**PROBLEM REQUIREMENTS**
Search the listing below for lines containing the string "will". Reply with their count only.

☆ ☆ ☆

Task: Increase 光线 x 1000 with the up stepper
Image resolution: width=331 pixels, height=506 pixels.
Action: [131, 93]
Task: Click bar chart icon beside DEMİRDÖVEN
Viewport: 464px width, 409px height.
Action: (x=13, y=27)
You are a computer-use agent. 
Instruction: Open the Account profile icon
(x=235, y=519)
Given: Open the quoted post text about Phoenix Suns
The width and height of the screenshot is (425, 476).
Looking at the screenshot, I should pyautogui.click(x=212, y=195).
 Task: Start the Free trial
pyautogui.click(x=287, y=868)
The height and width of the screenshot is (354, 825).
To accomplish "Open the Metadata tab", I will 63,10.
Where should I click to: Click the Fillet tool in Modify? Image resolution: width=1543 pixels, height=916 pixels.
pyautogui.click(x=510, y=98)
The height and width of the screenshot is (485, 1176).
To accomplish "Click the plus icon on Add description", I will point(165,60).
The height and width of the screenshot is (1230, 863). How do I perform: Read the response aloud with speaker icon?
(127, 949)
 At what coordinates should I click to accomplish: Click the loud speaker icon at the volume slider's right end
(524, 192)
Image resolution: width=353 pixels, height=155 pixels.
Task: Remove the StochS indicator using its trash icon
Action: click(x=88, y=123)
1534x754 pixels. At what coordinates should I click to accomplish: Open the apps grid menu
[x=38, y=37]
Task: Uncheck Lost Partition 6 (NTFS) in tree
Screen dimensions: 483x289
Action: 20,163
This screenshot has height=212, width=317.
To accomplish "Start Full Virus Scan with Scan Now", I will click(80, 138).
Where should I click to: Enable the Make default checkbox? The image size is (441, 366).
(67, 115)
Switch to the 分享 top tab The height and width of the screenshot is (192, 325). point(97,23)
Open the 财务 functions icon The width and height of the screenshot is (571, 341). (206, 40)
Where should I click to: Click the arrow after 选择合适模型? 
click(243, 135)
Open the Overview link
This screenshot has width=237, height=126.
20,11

☆ ☆ ☆

**REPLY TO THE EXERCISE**
3